What Is Color Theory?
Color theory is the science behind how colors harmonize and work together. Color theory is based on the color wheel, which guides artists and designers in choosing the right hues for their work. Because color creates ambiance, influences mood, and can affect how we feel, it helps to understand which shades evoke different feelings.
When it comes to your home, color theory can help you set the right mood in every room. Here are four ways to use color theory to bring your home to life.
1. Start With Your Favorite Color
Chances are your favorite color makes you feel happy, calm or refreshed. Start there when choosing hues for the bedroom, entry or sitting room. These are spots that set the tone for how you start the day or transition from daily duties to family time. Splashing these spaces in colors that ground you and make you happy helps put you in a positive frame of mind—whether it’s heading to the boardroom or setting up family game night.

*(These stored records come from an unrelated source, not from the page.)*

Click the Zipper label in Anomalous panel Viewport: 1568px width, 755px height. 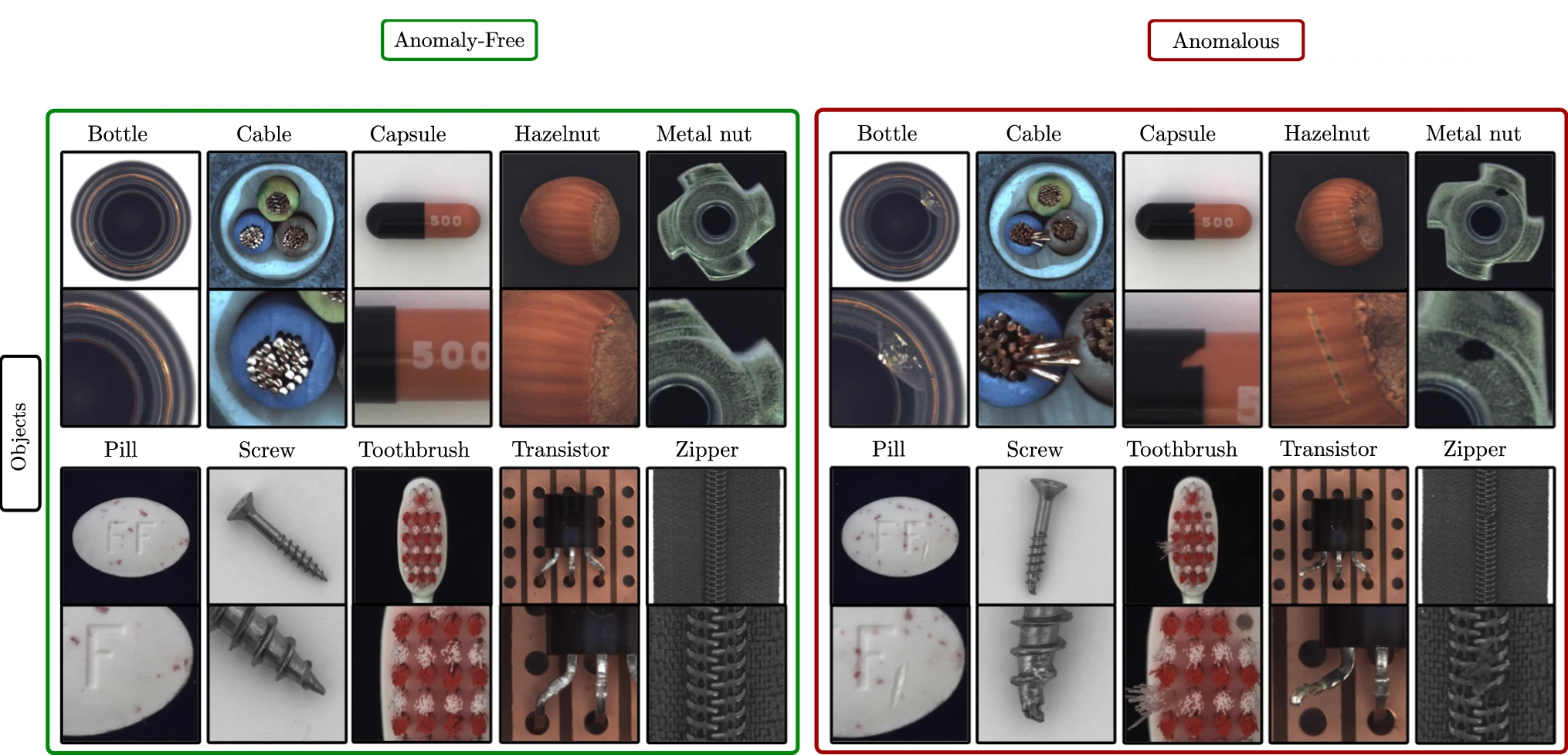click(x=1475, y=449)
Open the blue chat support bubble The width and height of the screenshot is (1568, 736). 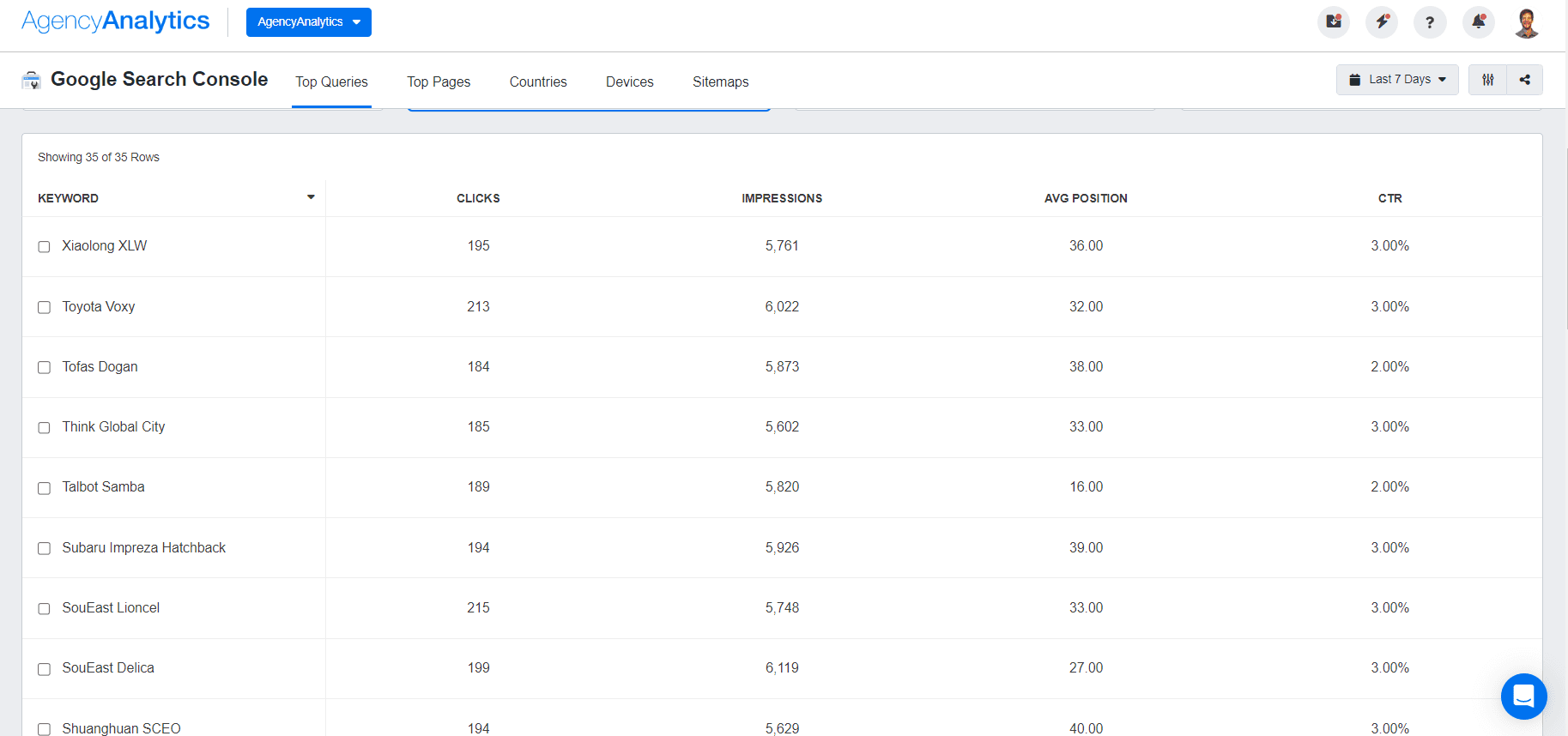tap(1523, 696)
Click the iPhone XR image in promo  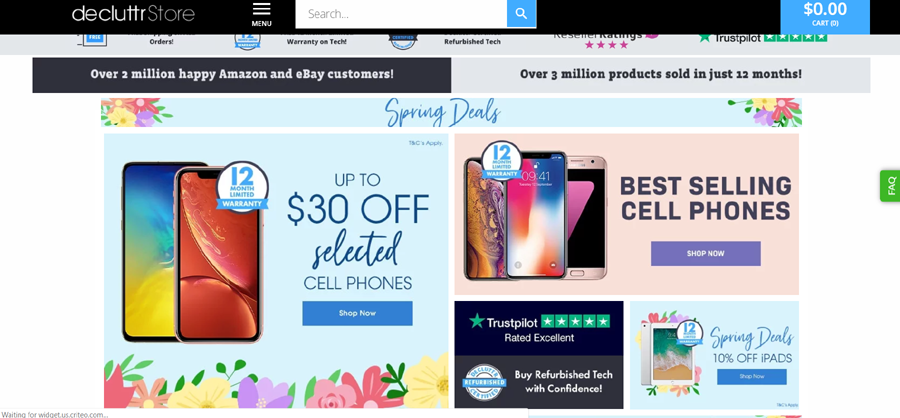pos(219,254)
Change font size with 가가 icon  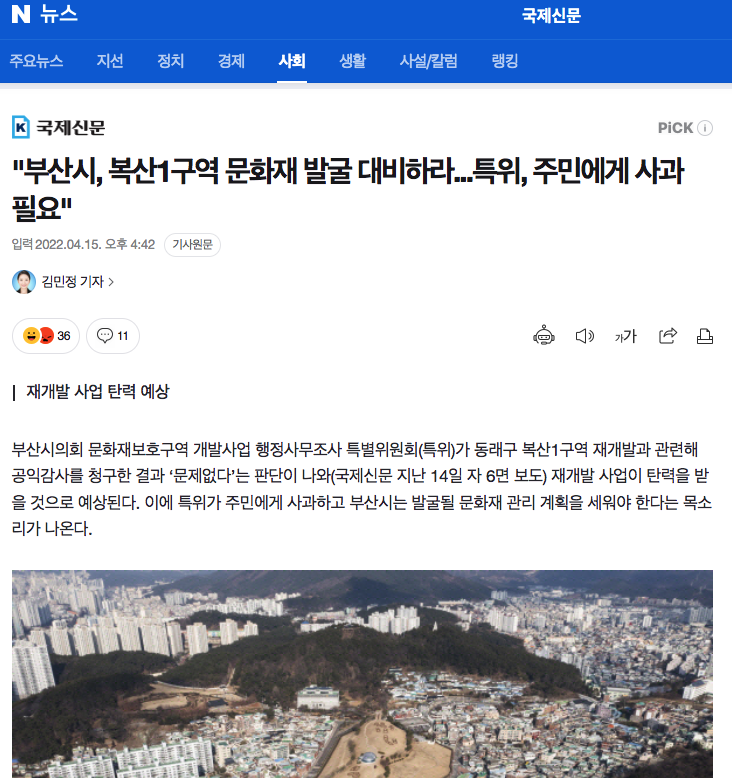(625, 336)
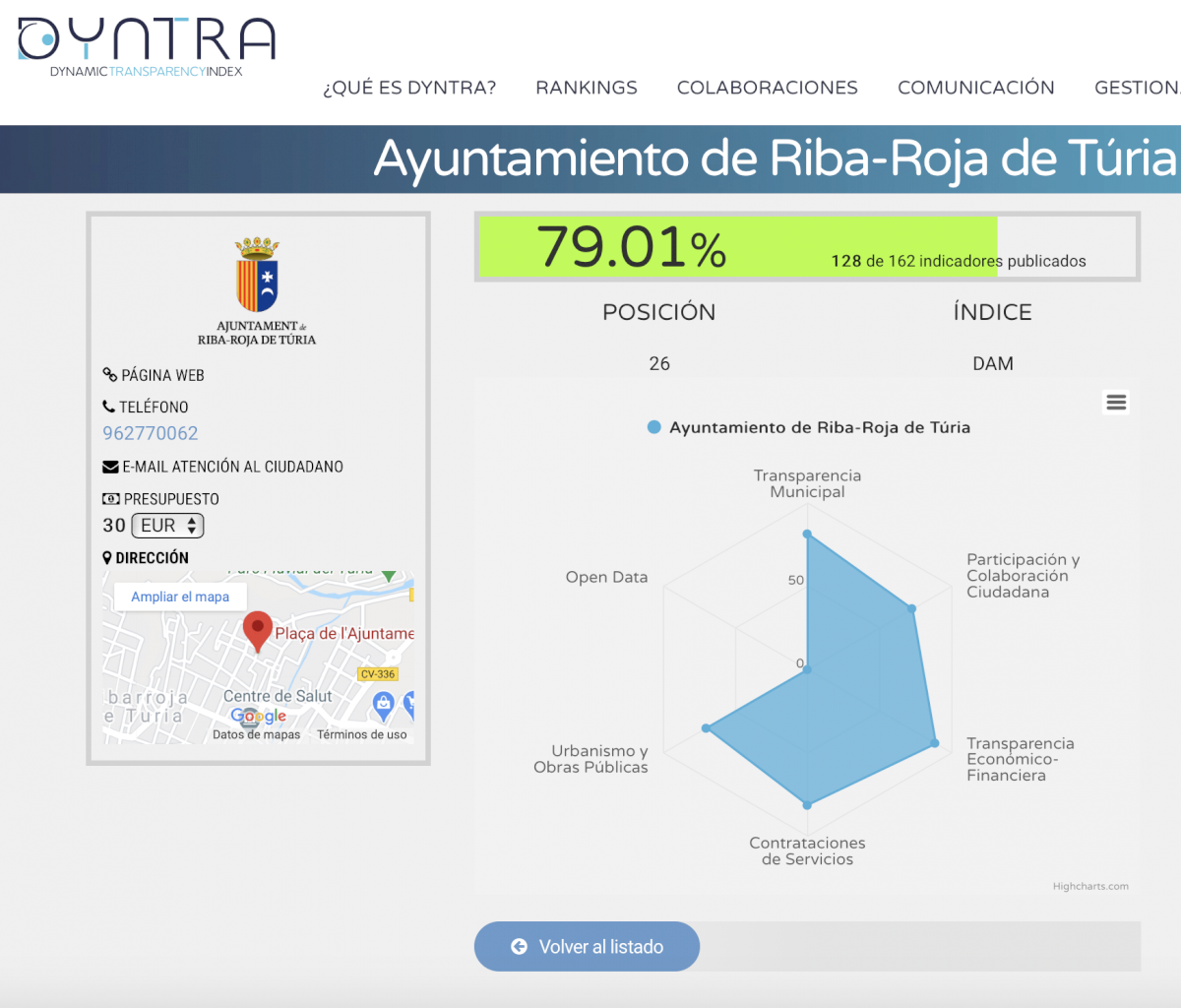Click the phone number 962770062
This screenshot has width=1181, height=1008.
coord(151,433)
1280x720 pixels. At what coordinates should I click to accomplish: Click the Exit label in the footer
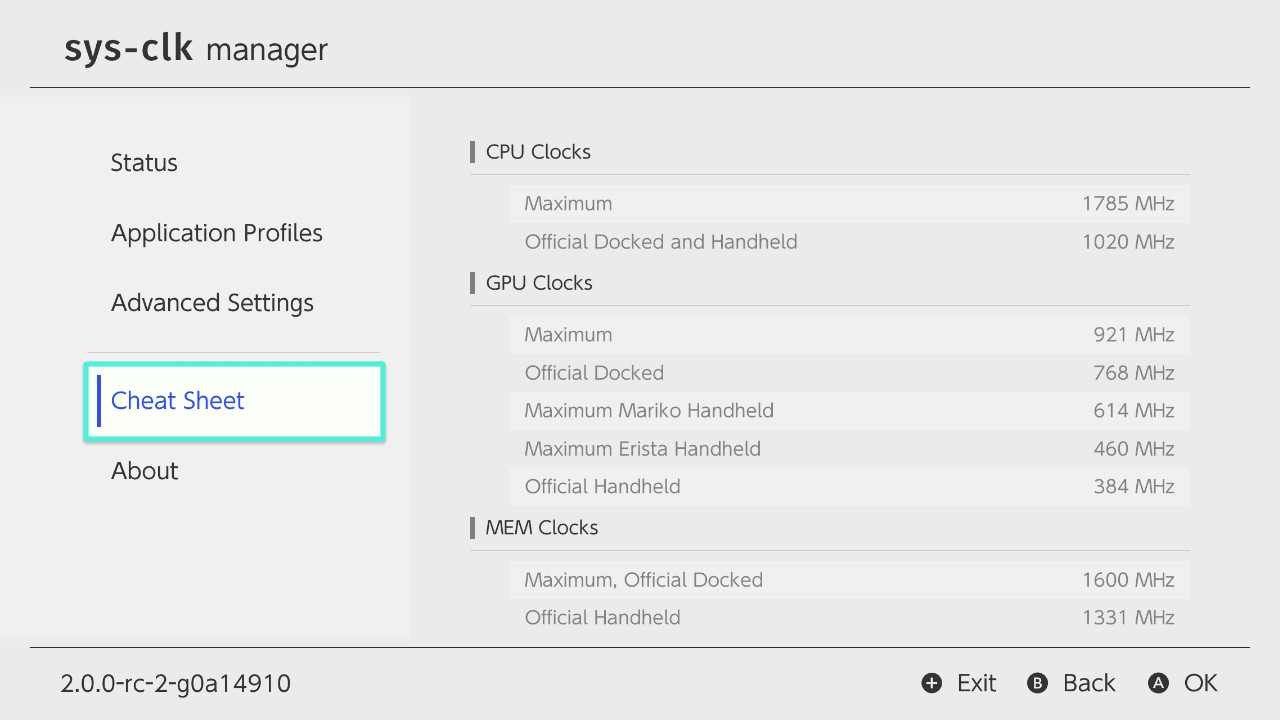[976, 683]
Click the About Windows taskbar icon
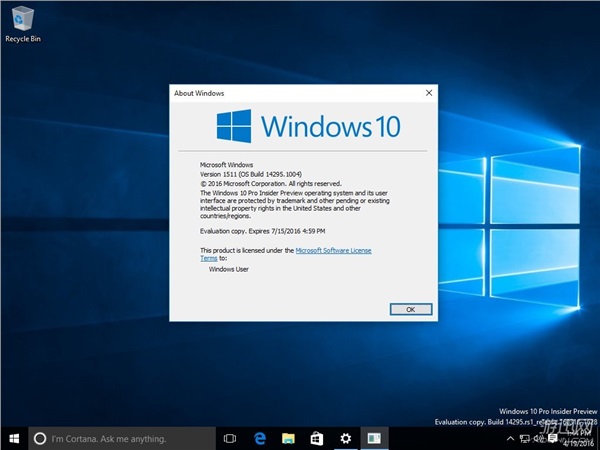The image size is (600, 450). [375, 438]
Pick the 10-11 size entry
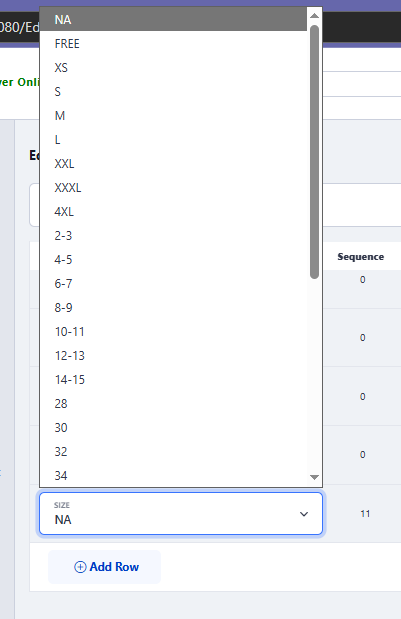Image resolution: width=401 pixels, height=619 pixels. (173, 332)
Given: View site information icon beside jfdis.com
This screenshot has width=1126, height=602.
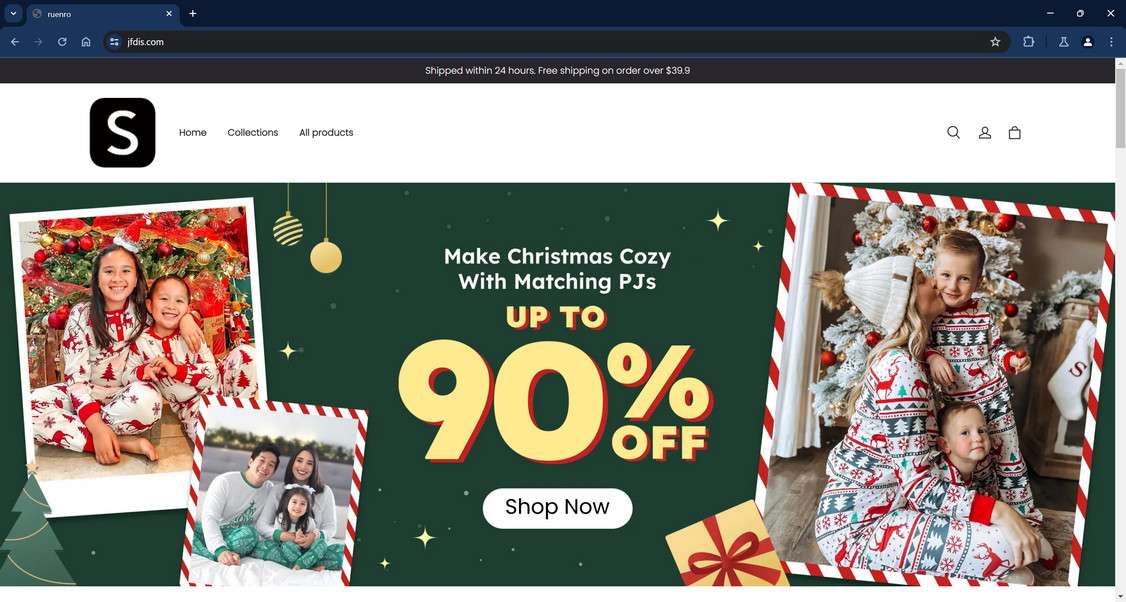Looking at the screenshot, I should click(114, 42).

2. Remember That Opposites Attract
If you’re looking for a way to liven up your blue-themed dining room, try a dash of orange. It may feel counter-intuitive, but blue and orange are opposite each other on the color wheel, making them complementary colors. Another opposite pair? Red and green—that’s why that holiday combo works so well! Use complementary colors from the color wheel to help you pick hues that are both surprising and perfectly harmonious.
3. Add Some Math to Make Color Magic
Before you start having flashbacks of high school math class, relax. This math is easy. Designers use the 60-30-10 rule to apply color to a room. This means you choose three primary colors for a room: dominant, secondary and accent. The dominant color is the main color used—usually the color of the walls. The secondary color is typically the color of furniture and upholstery, and the accent color is found on things like throw pillows, candles or a rug.
Here’s where the math comes in. You use the dominant color in 60% of the space, the secondary color for 30% and the accent color makes up 10% of the color in the space. This ratio helps maintain balance and creates a sense of harmony.
4. Take Your Temperature
Color comes in a range of hues from warm to cool. While every color has shades that can be warmer or cooler, some tints lend themselves to one or the other. Yellows and reds are considered warm colors that tend to energize, while blue and greens are cool colors associated with calm and tranquility. Depending on the mood you’re going for, the temperature of the colors you pick can make a big difference. And don’t worry—just because you want to use red in your reading nook, it doesn’t mean you can’t keep it calm with the right shade and neutral accents that help cool down fiery crimson.
No matter what colors tickle your fancy, using color theory can help you put together the perfect palette for every room in your home—whether décorating a new home for the first time or updating a well-loved house to pass on to new owners.